To try and figure this out, I took Bellhorn's stats from 2004 and 2005 and broke them down, result by result.  When a batter steps to the plate, at least generally, you can break down the possible results in a number of ways.  The first is the most simple: getting on base vs. not getting on base.  The second is whether or not a player makes contact.  These two things can be subdivided; what happened when he made contact (hit? out? extra-bases? grounder? fly?), or by which method did he not make contact (K? BB? HBP?).  We can also look at things like what types of hits he gets when he makes contact - single, double, triple, homer.  There are also about 9 trillion other things you can do with a stat sheet and Excel, but I didn't do those.  I did the above, and what they told me gives me an idea of hat things have and what things have not changed for Mark Bellhorn this season.

As far as the first - on base vs. not on base - obviously Bellhorn's OBP is down somewhat.  in 2004, he had an OBP of .373, in '05 it is down to .353, which meas that over the course of this season, as compared to last year's rate, Bellhorn has gotten on base about 5 fewer times.  Yes, I said 5.  As in five.  As in this many: * * * * *.  Not a lot, huh?  And we can break that down a little further to find that Bellhorn has actually walked 2 more times than he would have at last years rate, but has gotten hit by a pitch 2 fewer times.  He has collected 5 fewer base hits.  In fact, to equal his rates from last year, Bellhorn would have only to collect 5 more base hits, exchange 2 walks for HBP's, and strike out 6 fewer times.  So, that's not a stunning difference.

So let's take the second set of splits.  First, contact and non-contact.  In 2004, Mark Bellhorn made contact in 56.5% of his plate appearances, or around 350.  This year so far, Bellhorn has made contact in 53.9%; a definite difference (though it mounts to merely 6 PA's over the course of this year).  We'll look more deeply into his contact numbers in a moment, but first, I want to address his non-contact numbers.  Of the 43.5% of his PA's in which he didn't make contact last year, 32.6% resulted in walks, 65.6% in strikeouts, and 1.9% in HBP's.  This year, in the 46.1% of his PA's in which he didn't make contact, 32.7% resulted in walks - virtually identical to his rate last year.  He has seen a slightly higher rate of K's at 67.3%, ad an equal decline in his HBP rate (Bellhorn has not been hit by a pitch this year).  So, yes, there's a slight uptick in K's.  Very slight.

Now for the bread and butter.  When Bellhorn made contact in 2004, he got on base (obviously not counting errors or fielder's choices) at a .394 clip; this year he s doing so at a .376 clip.  To break that down further, let's look at the kind of hits he's getting.
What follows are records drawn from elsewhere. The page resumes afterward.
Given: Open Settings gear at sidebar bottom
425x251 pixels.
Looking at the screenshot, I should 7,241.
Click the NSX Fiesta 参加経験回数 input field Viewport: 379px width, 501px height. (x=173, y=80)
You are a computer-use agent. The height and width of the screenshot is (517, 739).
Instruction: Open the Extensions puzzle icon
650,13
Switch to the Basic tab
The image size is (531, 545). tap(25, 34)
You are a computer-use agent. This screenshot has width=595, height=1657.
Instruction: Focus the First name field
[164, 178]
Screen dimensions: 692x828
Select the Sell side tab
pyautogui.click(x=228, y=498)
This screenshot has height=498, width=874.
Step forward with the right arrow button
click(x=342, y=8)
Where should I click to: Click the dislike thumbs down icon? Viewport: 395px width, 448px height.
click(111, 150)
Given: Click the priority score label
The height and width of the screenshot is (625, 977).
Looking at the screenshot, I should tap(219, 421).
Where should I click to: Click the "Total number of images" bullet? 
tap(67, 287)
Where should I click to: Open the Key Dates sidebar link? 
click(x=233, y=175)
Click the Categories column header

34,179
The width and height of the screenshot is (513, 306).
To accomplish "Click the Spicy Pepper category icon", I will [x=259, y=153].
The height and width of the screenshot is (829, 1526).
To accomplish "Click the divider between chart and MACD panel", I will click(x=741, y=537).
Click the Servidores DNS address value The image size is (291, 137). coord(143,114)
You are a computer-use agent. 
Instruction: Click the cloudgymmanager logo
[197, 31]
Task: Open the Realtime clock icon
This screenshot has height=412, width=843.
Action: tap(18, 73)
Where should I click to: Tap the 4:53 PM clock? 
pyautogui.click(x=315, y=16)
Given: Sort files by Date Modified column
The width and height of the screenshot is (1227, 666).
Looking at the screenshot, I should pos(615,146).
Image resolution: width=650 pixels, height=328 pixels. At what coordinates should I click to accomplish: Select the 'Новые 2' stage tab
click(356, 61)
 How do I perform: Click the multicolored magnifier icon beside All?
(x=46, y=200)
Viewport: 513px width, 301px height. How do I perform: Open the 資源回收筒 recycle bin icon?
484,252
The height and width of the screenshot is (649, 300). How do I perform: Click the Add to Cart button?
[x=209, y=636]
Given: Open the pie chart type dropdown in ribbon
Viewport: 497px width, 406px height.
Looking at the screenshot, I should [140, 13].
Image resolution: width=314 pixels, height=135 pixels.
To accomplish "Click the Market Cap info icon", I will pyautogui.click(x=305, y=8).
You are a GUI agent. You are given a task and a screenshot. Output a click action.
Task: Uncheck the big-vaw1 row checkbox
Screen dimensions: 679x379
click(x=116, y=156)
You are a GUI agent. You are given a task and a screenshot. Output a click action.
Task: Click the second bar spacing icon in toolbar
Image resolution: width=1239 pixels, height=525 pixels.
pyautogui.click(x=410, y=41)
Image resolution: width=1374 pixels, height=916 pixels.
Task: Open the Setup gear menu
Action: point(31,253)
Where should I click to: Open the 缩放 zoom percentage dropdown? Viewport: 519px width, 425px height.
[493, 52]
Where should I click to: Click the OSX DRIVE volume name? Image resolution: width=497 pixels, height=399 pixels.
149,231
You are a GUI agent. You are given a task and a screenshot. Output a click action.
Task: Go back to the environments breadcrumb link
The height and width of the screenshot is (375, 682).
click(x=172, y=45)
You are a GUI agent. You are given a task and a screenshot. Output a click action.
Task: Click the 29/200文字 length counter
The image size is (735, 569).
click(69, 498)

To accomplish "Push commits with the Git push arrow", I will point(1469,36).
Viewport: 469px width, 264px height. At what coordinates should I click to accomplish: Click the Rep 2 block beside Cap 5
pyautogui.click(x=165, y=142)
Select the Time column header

When making contact, Bellhorn is hitting singles at approximately the same rate (23.1%/23.2%), and has doubled somewhat more frequently.  His triple rate is different, but triples are rare enough so that this is a flukey stat.  HR, on the other hand, are not.

In 2004, Bellhorn homered in about 2.7% of his total plate appearances, and in 5% of his contacts. In 2005? Bellhorn has homered in .3% of his plate appearances, and in 2.5% of his contacts.  In other words, Bellhorn's homerun rate is approximately half of what it had been.  It is the most consistent drop between his contact totals and his PA totals, and suggests a legitimate power problem.  Let's assume, then, that we equalize Bellhorn's contact stats for 2005.  We will give him 5 additional base hits, and make 3 of them homers, and one of them a triple (approximating last year' rate).  The results?  Bellhorn's OBP rises to .375, 2 points higher than the one he posted in 2004.  His Slugging rises to .444- identical to last years.  So, that's all it took to make Mark Bellhorn 2005 into Mark Bellhorn 2004.  17 total bases.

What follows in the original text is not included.